*** Opening Data extract ***

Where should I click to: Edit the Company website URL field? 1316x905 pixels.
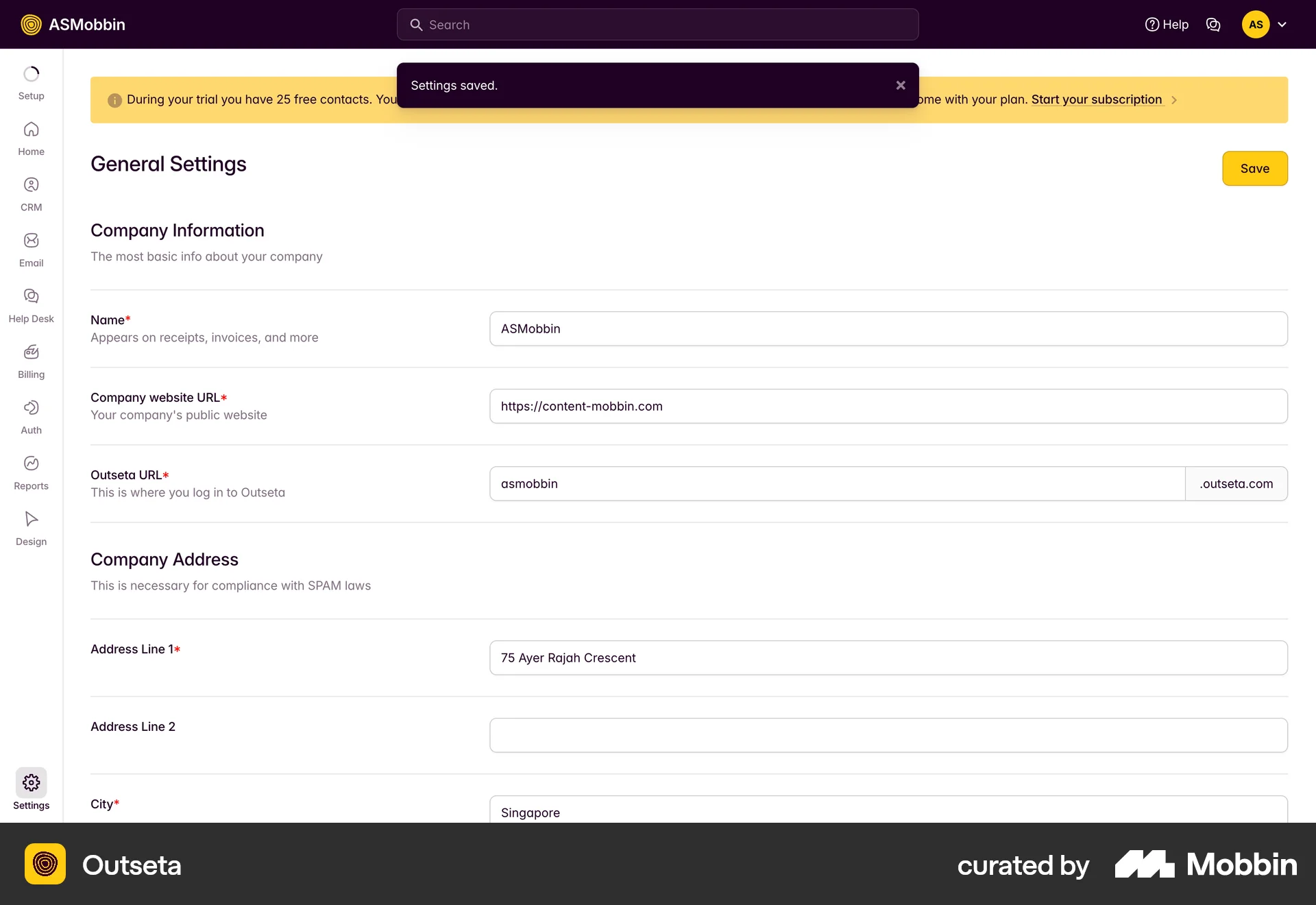[x=888, y=406]
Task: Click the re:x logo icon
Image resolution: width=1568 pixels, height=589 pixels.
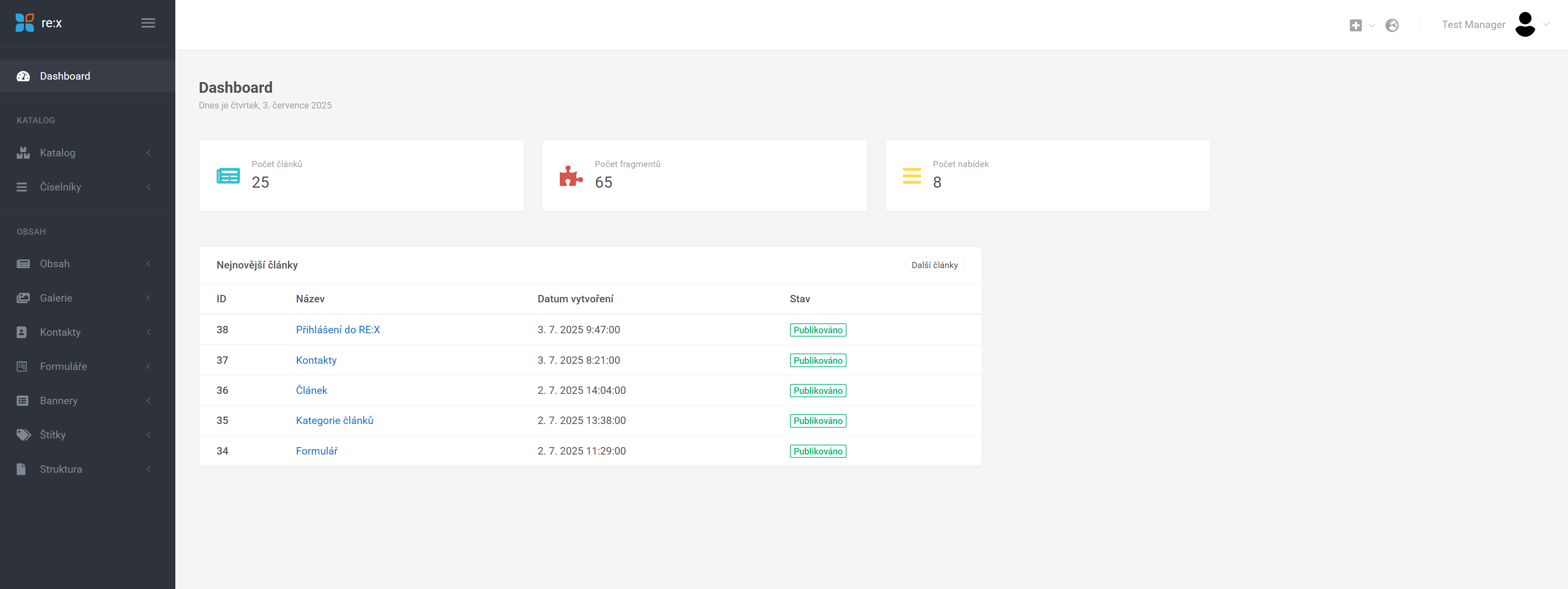Action: [25, 23]
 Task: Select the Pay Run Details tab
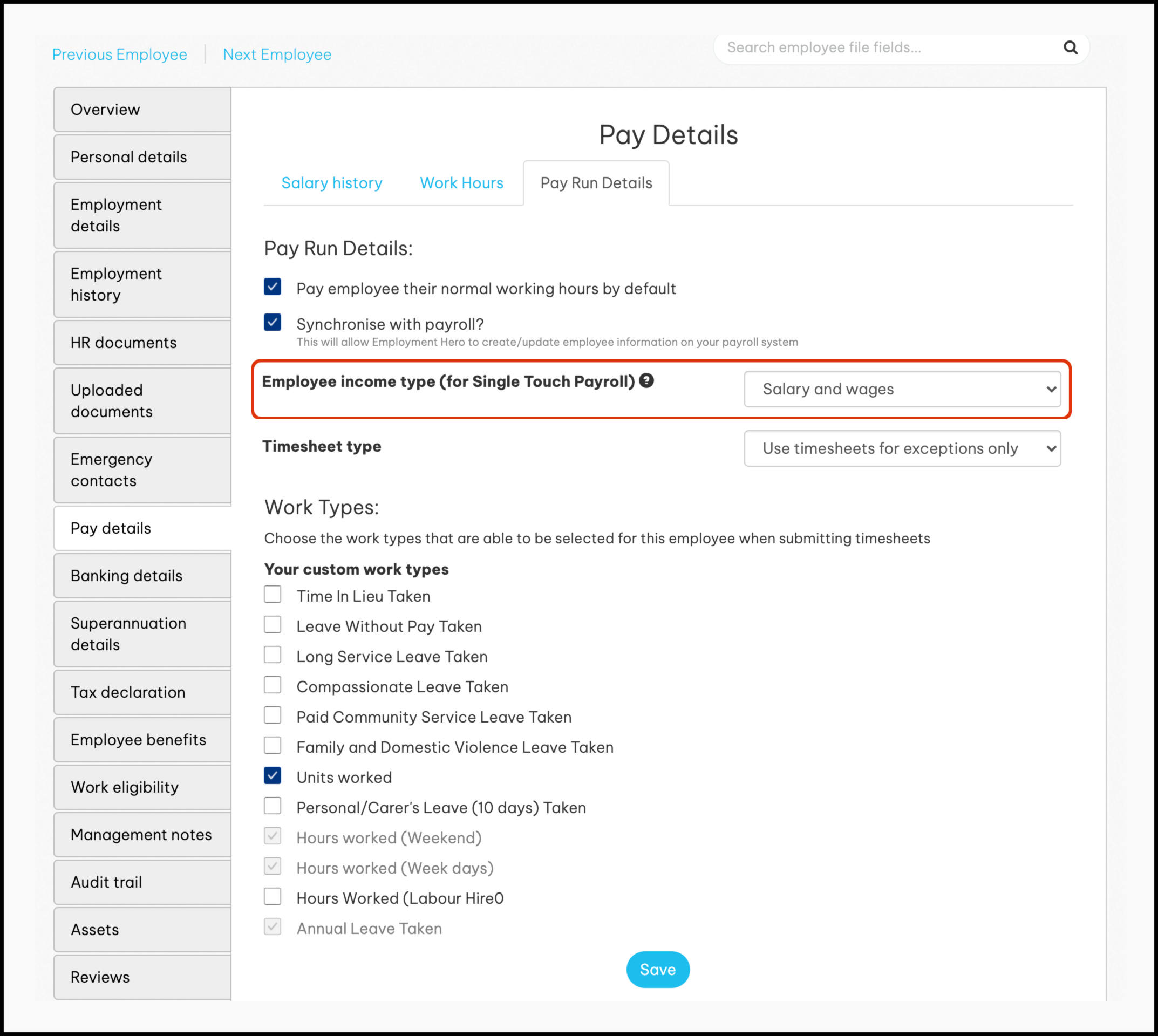[x=596, y=183]
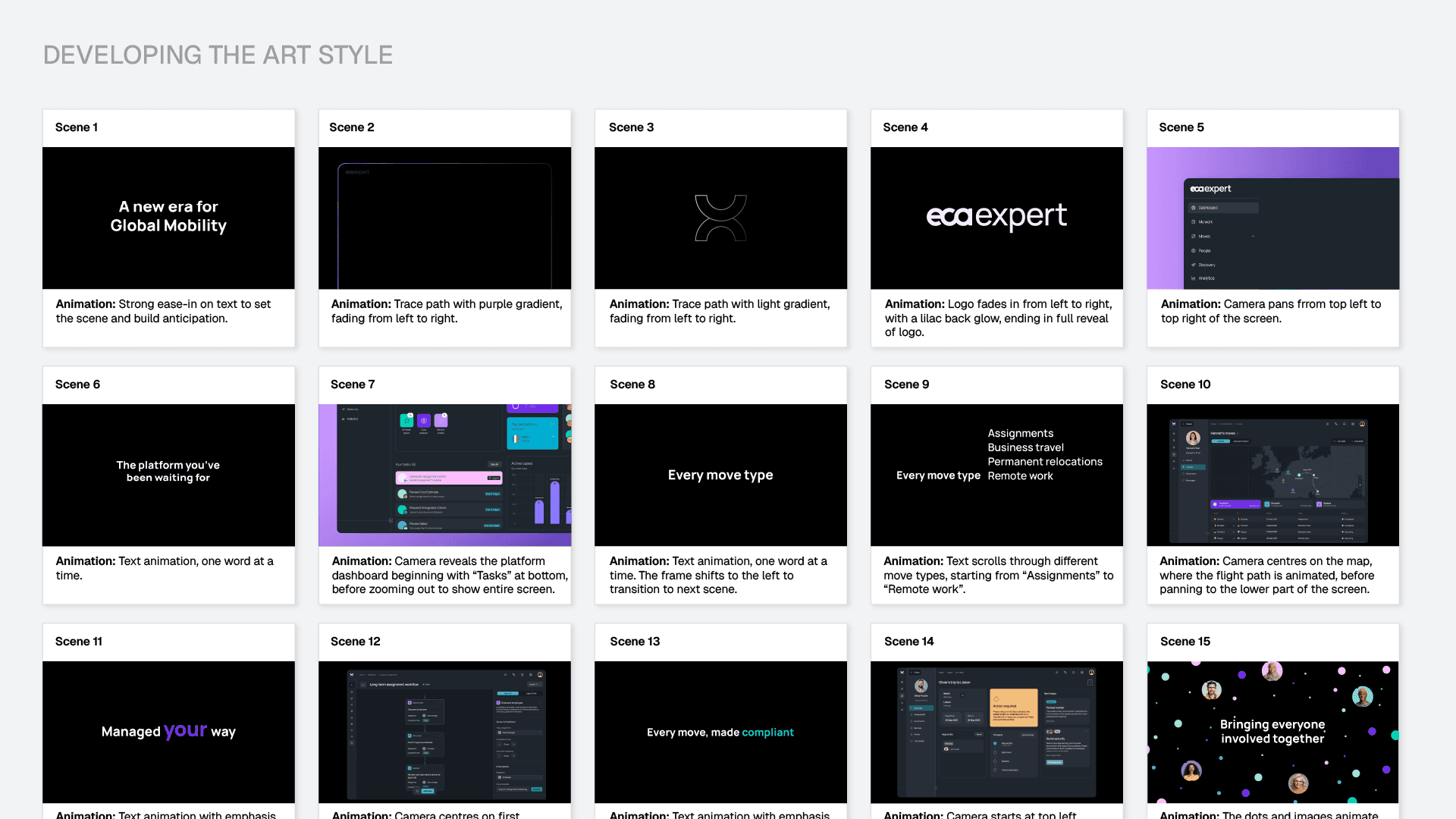This screenshot has height=819, width=1456.
Task: Expand the Moves chevron in Scene 5 sidebar
Action: click(x=1253, y=237)
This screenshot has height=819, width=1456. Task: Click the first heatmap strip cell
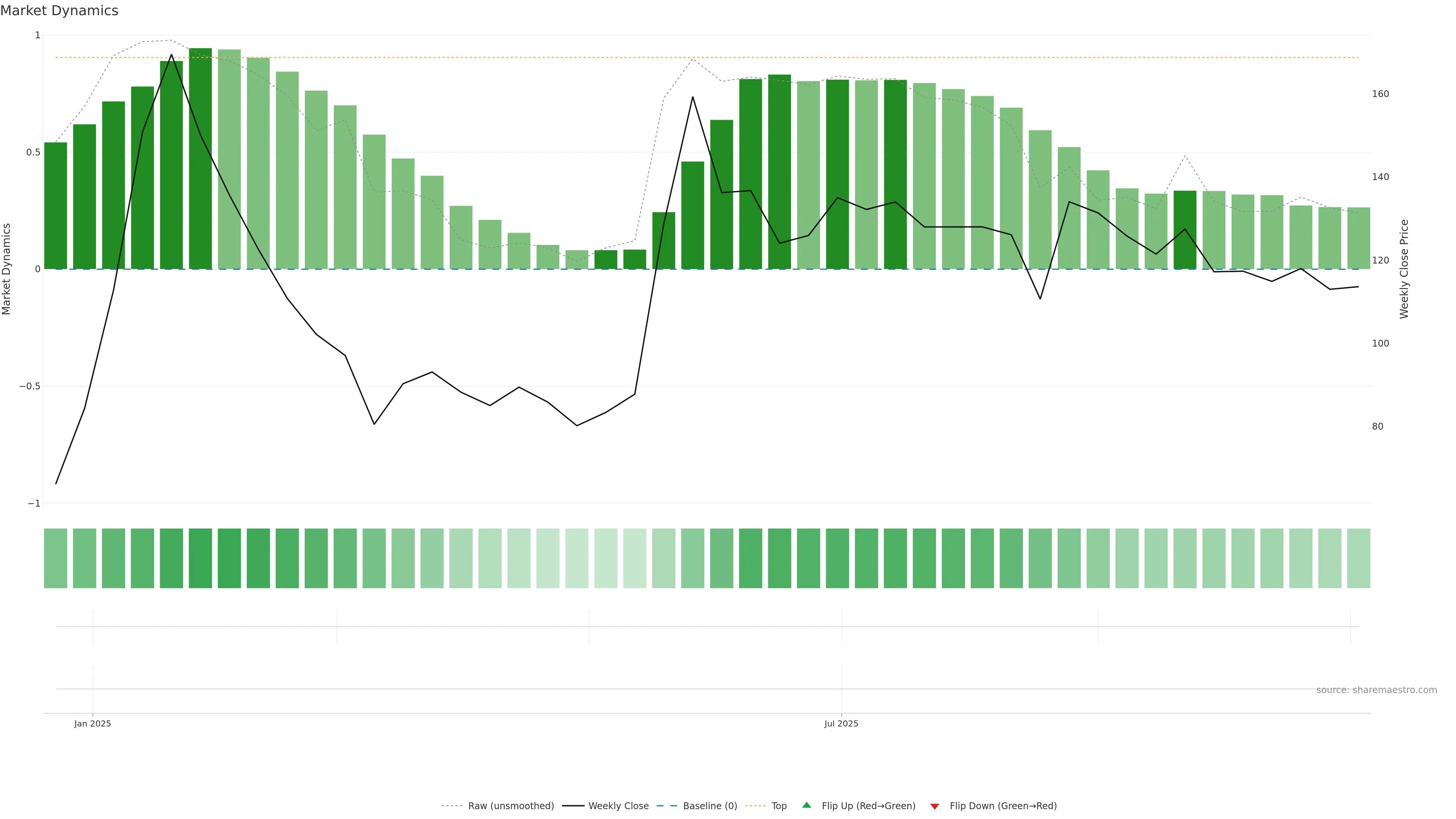[55, 558]
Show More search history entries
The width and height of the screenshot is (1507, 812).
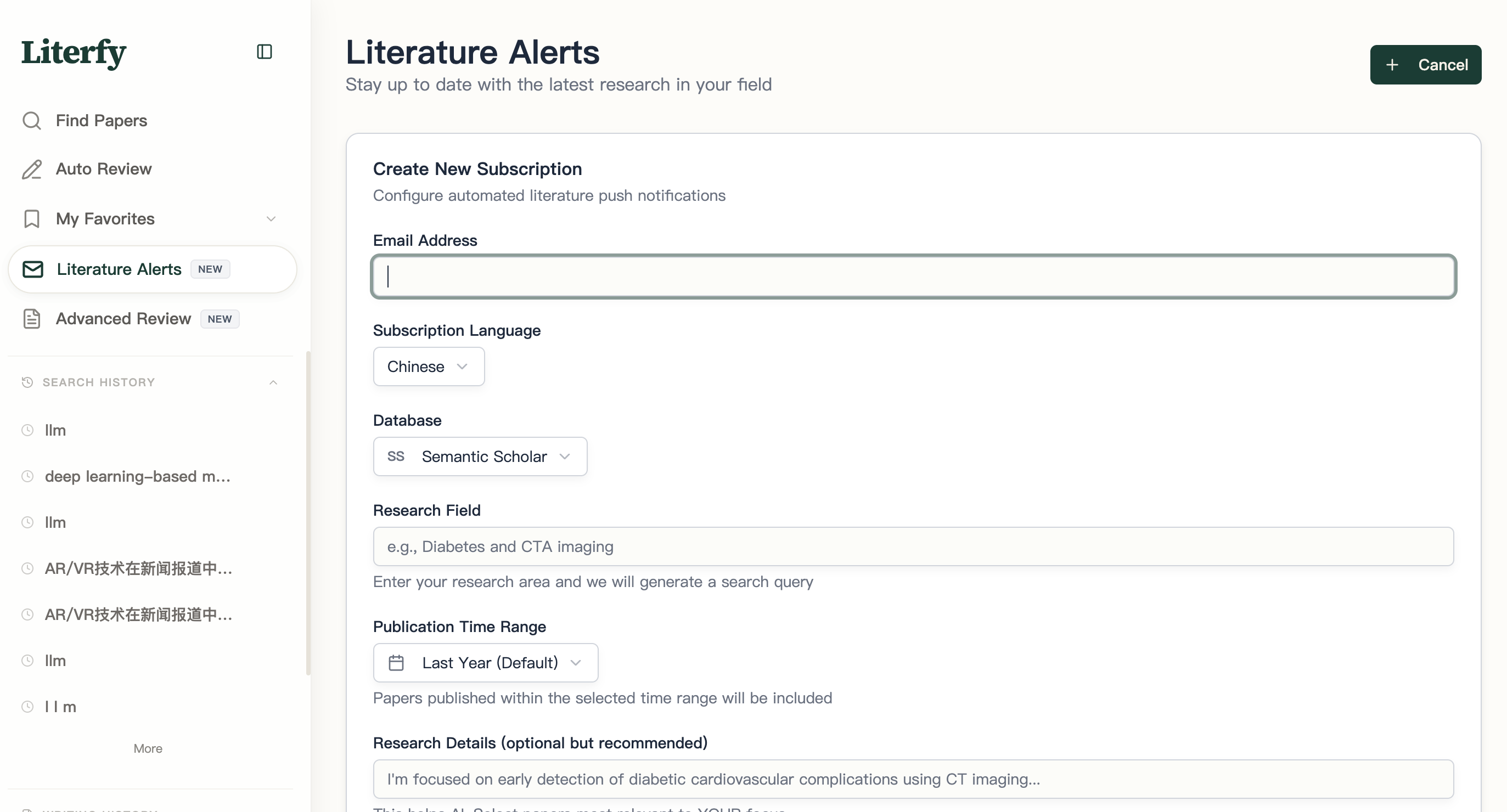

*** Closing Data extract ***

__Work request__
Every line from the line containing "Show More search history entries" through the last line above is to be printed exactly. Pictures are not copied.

__Written answer__
Show More search history entries
The width and height of the screenshot is (1507, 812).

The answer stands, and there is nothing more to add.